Students learn best when they:
Select important ideas
Organize information
Make meaning
This is called generative processing.
Handwriting often promotes this.
Typing can as well—if students summarize.
Some learning feels harder but leads to better retention.
Handwriting can:
Slow students down
Require effort
Promote deeper thinking
However, difficulty only helps when it leads to processing, not overload.
Working memory is limited.
Learning suffers when students must:
Listen
Process
Decide what matters
Write
All at the same time.
Fast-paced lectures
Complex or unfamiliar material
Low writing fluency
Students unsure what’s important
You cannot deeply learn what you never successfully captured.
[Insert brain comparison image here: handwriting vs typing]
Some studies suggest handwriting activates more distributed brain networks than typing.
However:
These studies often do not measure actual learning
Increased brain activity does not automatically equal better learning
Findings remain debated
A key takeaway:
More brain activity does not automatically mean more learning.
Typing can be just as effective, or better, when:
Notes are reviewed and revised
Structure is provided (guided notes)
Speed and completeness matter
Accessibility is needed
Collaboration or digital tools are involved
Typing is not the problem. Copying is.
It depends.
Not on the tool, but on the thinking.
Handwriting + copying → shallow learning
Typing + summarizing → deep learning
Who learns more?
Learning is not about exposure to information.

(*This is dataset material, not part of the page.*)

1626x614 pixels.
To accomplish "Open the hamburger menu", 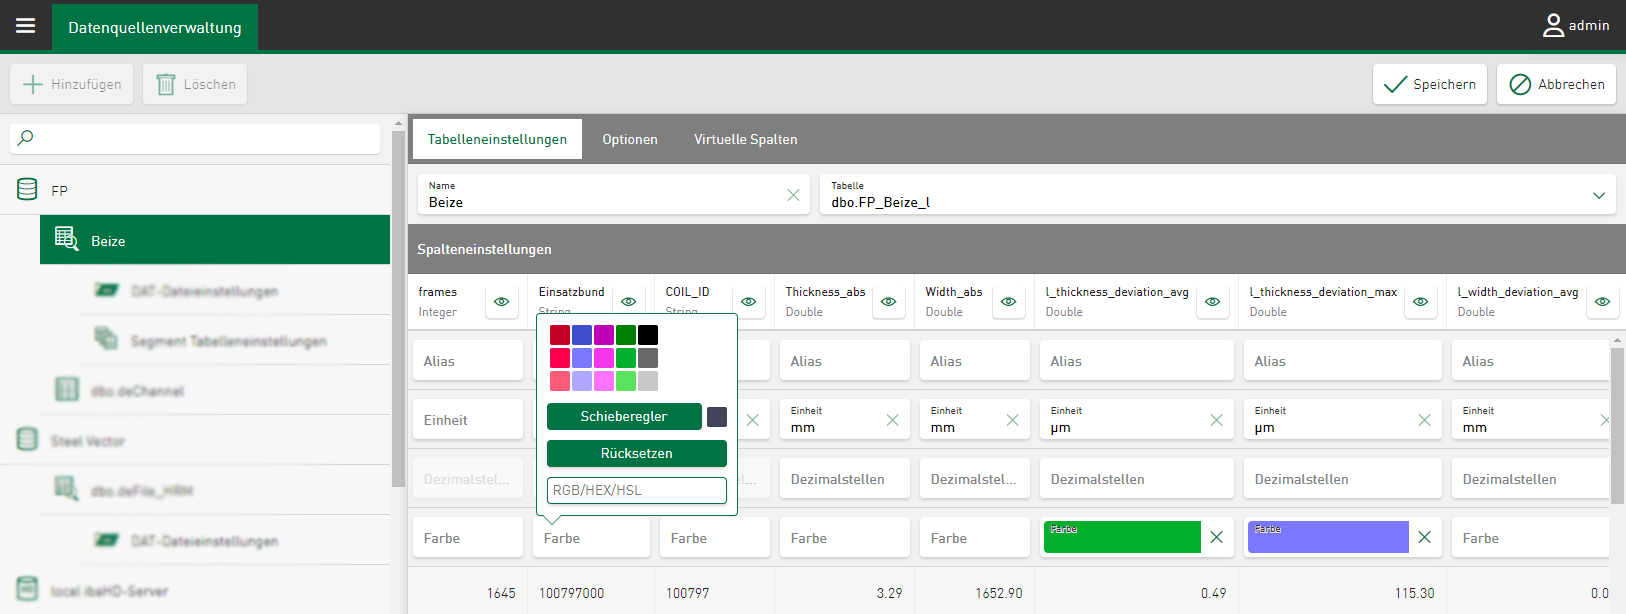I will point(26,26).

It is about what students do with that information.
Selecting
Summarizing
Organizing
Connecting
That is where learning happens.
Instead of asking:
“Should students handwrite or type?”
Ask:
“How can we get students to think?”
Teach note-taking strategies
Use guided notes
Build in pauses for processing
Encourage revision and retrieval
Handwriting is not a magic solution.
Typing is not the problem.
The benefit is not the tool—it is the thinking the tool requires.